Ecco perchè non si fa, ecco perchè il sistema che tu ritieni sconveniente per treni ed aeroporti è di fatto applicato sistematicamente per tutti questi mezzi di trasporto a livello internazionale, (un caso è il problema dei ritardi sistematici dei treni lenord al mattino in orario di punta su alcune direttrici, ritardi sui quali rischiano di pagare i bonus ai quali potrebbero ovviare semplicemente modificando gli orari secondo il tuo punto di vista, non dovendo pagare per un disservizio che in realtà dipende poco da loro), ecco perchè il richiamo è all’autista visto che è lui che dovrebbe rispettare l’orario (e che si prende gli insulti di chi è sul pulmann se perde tempo apparentemente senza motivo), in una stazioe il richiamo andrebbe a chi apre il segnale al treno, in un aeroporto…
Comment by Scu' — 11/23/2007 #
Grazie per l’esauriente risposta.
Mi sembra di capire che in qualche modo hai a che fare col “sistema”, quanto dici ha una sua logica, ben comprensibile per chi, il pullman, lo deve guidare.
Capisco, ma resta illogico. Comunque, capito l’andazzo, mi sono premunito anticipando i miei tempi, ed il problema diciamo di averlo risolto.
Una domanda, se puoi rispondermi: è vero che non esiste manutenzione meccanica sul parco bus SPT, che i mezzi sono oggettivamente in balia a se stessi, se tengono tengono, ma è sempre un’incognita? Che, in poche parole, si rischia grosso? a me risulta così, dettomi da un autista.
Comment by breva — 11/23/2007 #
della situazione dei bus proprio non ne so niente
tra l’altro l’ultima volta che sono salito su un bus (proprio spt se non ricordo male) risale all’anno scorso, evento del tutto sporadico dovuto ad una corsa sostitutiva per il blocco della circolazione dei treni a causa dell’investimento a grandate (viaggio di 10 minuti stipati come sardine), quindi non so nemmeno che mezzi abbiano a disposizione e immagino credo vari anche in base alla tratta….

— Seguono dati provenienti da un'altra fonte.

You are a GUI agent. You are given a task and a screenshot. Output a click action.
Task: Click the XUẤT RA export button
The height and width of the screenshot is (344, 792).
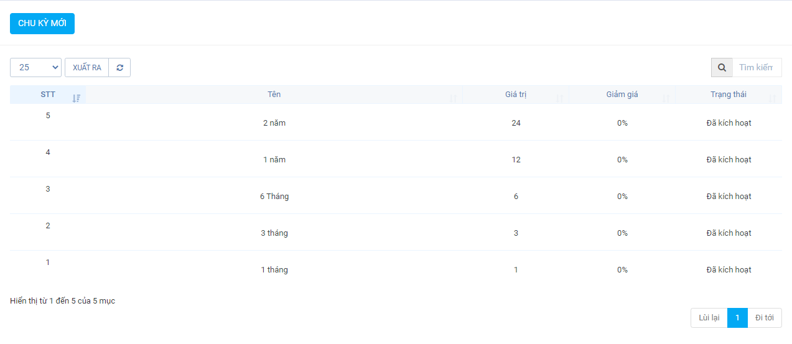86,68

dubito sinceramente che possano essere messi così male nella “civilissima” como…
di solito anche i mezzi che sembrano scalcinati subiscono manutenzione regolare nel campo dei trasporti pubblici e proprio il fatto che sono robusti e costruiti per durare li fa sembrare estremamente obsoleti ma tuttora validi sul piano tecnico, però non posso escluderlo….
ricordo cosa hanno tirato fuori le iene qualche tempo fa per i traghetti delle ferrovie, o di ciò che salta fuori in alcuni discorsi ferroviari su manutenzione ed uso, quindi non mi stupirei…
Comment by Scu' — 11/23/2007 #
E un fatterello di tannti anni fa, successo a mille km da Como, il contesto socioeconomico molto diverso.
Scusi a che ora passa il pulman delle sette, chiede la donna al al tizio che orologio al polso e li in attesa:
Alle sette e mezza, risponde, ma certe volte anche un quarto alle sette.
Comment by svalutescion — 11/25/2007 #
Se va avanti così mi vedo costretto a prendere sto cazzo di un bus, sento dire.
Aumento carburante
Rischio multe salate per cazzate
Tasse auto impazzite
parcheggi introvabili e quelli che ci sono da svenarsi
vuoi vedere che non ci stiamo sul bus?